→ **Objective 1**
According to the hashlib commit email, which file does the commit modify?
→ **Objective 2**
Retype part of the hashlib commit email word for word, starting at "This module implements" and ending at "is secure hash.".
→ **Objective 3**
Continue the hashlib commit email from the point at which it stops.

→ **Page text**
========

[Python-checkins] Cleanup and clarify our hashlib docs. (#105624)

gpshead webhook-mailer at python.org
Sat Jun 10 14:49:12 EDT 2023


https://github.com/python/cpython/commit/0d1d6ab966ff4e4d651d0dee0ec9a2f868ef42da
commit: 0d1d6ab966ff4e4d651d0dee0ec9a2f868ef42da
branch: main
author: Gregory P. Smith <greg at krypto.org>
committer: gpshead <greg at krypto.org>
date: 2023-06-10T11:49:06-07:00
summary:

Cleanup and clarify our hashlib docs. (#105624)

Clarify and improve our hashlib docs. Now with 50% less mess!

files:
M Doc/library/hashlib.rst

diff --git a/Doc/library/hashlib.rst b/Doc/library/hashlib.rst
index 797870b9d7e26..7f06151675c7f 100644
--- a/Doc/library/hashlib.rst
+++ b/Doc/library/hashlib.rst
@@ -11,7 +11,7 @@
 
 .. index::
    single: message digest, MD5
-   single: secure hash algorithm, SHA1, SHA224, SHA256, SHA384, SHA512
+   single: secure hash algorithm, SHA1, SHA2, SHA224, SHA256, SHA384, SHA512, SHA3, Shake, Blake2
 
 .. testsetup::
 
@@ -22,7 +22,8 @@
 
 This module implements a common interface to many different secure hash and
 message digest algorithms.  Included are the FIPS secure hash algorithms SHA1,
-SHA224, SHA256, SHA384, and SHA512 (defined in FIPS 180-2) as well as RSA's MD5
+SHA224, SHA256, SHA384, SHA512, (defined in `the FIPS 180-4 standard`_),
+the SHA-3 series (defined in `the FIPS 202 standard`_) as well as RSA's MD5
 algorithm (defined in internet :rfc:`1321`).  The terms "secure hash" and
 "message digest" are interchangeable.  Older algorithms were called message
 digests.  The modern term is secure hash.

========

→ **Data excerpt**
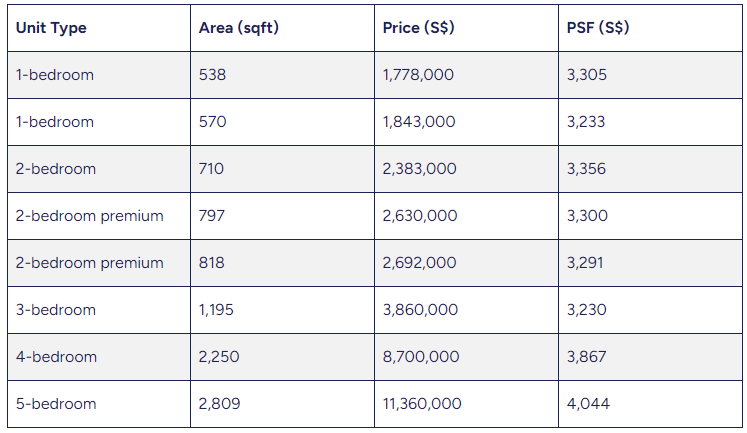Click the Unit Type column header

========

→ **Task output 1**
Doc/library/hashlib.rst

→ **Task output 2**
This module implements a common interface to many different secure hash and
 message digest algorithms.  Included are the FIPS secure hash algorithms SHA1,
-SHA224, SHA256, SHA384, and SHA512 (defined in FIPS 180-2) as well as RSA's MD5
+SHA224, SHA256, SHA384, SHA512, (defined in `the FIPS 180-4 standard`_),
+the SHA-3 series (defined in `the FIPS 202 standard`_) as well as RSA's MD5
 algorithm (defined in internet :rfc:`1321`).  The terms "secure hash" and
 "message digest" are interchangeable.  Older algorithms were called message
 digests.  The modern term is secure hash.

→ **Task output 3**
@@ -32,11 +33,6 @@ digests.  The modern term is secure hash.
    If you want the adler32 or crc32 hash functions, they are available in
    the :mod:`zlib` module.
 
-.. warning::
-
-   Some algorithms have known hash collision weaknesses, refer to the "See
-   also" section at the end.
-
 
 .. _hash-algorithms:
 
@@ -44,38 +40,43 @@ Hash algorithms
 ---------------
 
 There is one constructor method named for each type of :dfn:`hash`.  All return
-a hash object with the same simple interface. For example: use :func:`sha256` to
-create a SHA-256 hash object. You can now feed this object with :term:`bytes-like
-objects <bytes-like object>` (normally :class:`bytes`) using the :meth:`update` method.
-At any point you can ask it for the :dfn:`digest` of the
-concatenation of the data fed to it so far using the :meth:`digest` or
-:meth:`hexdigest` methods.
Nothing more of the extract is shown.